Markets plunged this week after Standard & Poor’s downgraded the United States’ sovereign credit rating. But if history is any guide, the pronouncements of major credit rating agencies generally turn out to be less than accurate.
An analysis conducted by the Wall Street Journal finds that the ratings assigned by agencies like Standard & Poor’s and Moody’s have historically borne little relation to whether or not a government will default on its debt.
The WSJ found that since 1975, Standard & Poor’s has evaluated 15 governments that went on to default a year later. Of these 15, S&P assigned 12 a rating of B or higher. Moody’s has a similarly poor track record, having deemed 11 out of 13 countries a B or higher within a year of their default.
The findings are another blow to the credibility of the major rating agencies, which have received heavy criticism for their role in the 2008 financial crisis. Firms like Fitch Ratings, Moody’s and Standard & Poor’s assigned top ratings to mortgage-linked securities that turned out to be toxic assets. In a report issued this January, the Financial Crisis Inquiry Commission called these agencies “key enablers of the financial meltdown” and concluded that the crisis “could not have happened without the rating agencies.”
A separate report, released in April by the Senate Permanent Subcommittee on Investigations, said that when S&P and Moody’s began downgrading mortgage-backed securities and collaterized debt obligations en masse in 2007, those reassessments served as “the immediate trigger for the financial crisis.”
Last Friday, Standard & Poor’s issued a downgrade of the United States’ debt rating, lowering it from AAA to AA+ and touching off a volatile week in the stock market.
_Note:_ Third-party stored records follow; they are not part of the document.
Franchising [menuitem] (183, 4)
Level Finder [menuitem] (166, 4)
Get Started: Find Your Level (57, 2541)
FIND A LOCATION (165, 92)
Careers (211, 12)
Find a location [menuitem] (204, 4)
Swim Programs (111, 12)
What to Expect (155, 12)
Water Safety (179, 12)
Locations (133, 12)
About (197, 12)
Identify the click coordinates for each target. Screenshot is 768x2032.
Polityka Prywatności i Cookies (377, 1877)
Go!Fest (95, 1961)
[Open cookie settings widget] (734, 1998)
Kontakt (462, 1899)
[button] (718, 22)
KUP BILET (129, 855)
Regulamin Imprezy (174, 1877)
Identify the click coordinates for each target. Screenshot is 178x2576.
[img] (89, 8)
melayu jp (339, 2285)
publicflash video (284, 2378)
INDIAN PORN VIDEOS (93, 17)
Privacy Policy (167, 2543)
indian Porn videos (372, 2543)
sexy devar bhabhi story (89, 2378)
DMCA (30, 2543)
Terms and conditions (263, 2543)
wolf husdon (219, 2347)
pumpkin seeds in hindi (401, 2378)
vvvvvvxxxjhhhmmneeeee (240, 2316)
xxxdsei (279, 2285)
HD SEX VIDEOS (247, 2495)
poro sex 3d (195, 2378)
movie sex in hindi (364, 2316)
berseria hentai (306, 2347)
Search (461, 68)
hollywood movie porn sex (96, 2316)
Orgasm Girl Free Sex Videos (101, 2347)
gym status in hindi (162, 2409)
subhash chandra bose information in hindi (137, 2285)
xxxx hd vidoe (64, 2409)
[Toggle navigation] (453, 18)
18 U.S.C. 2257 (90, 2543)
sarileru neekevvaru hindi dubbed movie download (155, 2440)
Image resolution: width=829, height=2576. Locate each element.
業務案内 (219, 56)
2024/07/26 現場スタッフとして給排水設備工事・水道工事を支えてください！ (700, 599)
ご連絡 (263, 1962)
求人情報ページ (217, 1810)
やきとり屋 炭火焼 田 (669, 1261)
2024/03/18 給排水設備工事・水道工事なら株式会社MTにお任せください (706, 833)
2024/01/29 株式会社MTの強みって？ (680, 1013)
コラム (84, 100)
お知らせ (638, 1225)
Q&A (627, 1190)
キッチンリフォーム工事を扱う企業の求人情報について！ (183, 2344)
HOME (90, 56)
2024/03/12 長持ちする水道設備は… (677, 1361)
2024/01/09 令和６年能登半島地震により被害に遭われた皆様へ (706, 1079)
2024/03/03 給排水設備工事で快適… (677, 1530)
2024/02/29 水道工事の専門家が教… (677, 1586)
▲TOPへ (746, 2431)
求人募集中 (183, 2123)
In response, administration officials repeatedly emphasized that rating agencies are not infallible. In a blog post on the U.S. Treasury's website, John Bellows, acting assistant secretary for economic policy, called into question S&P's "credibility and integrity."
In remarks Monday, President Obama told the nation that “no matter what some agency may say, we’ve always been and always will be a AAA country."
Rating agencies often misjudge how close a country may be to default because they tend to overlook political conditions, focusing instead on financial indicators that change gradually over time, said the WSJ. Many investors see bond markets as a more reliable barometer of a government’s default risk.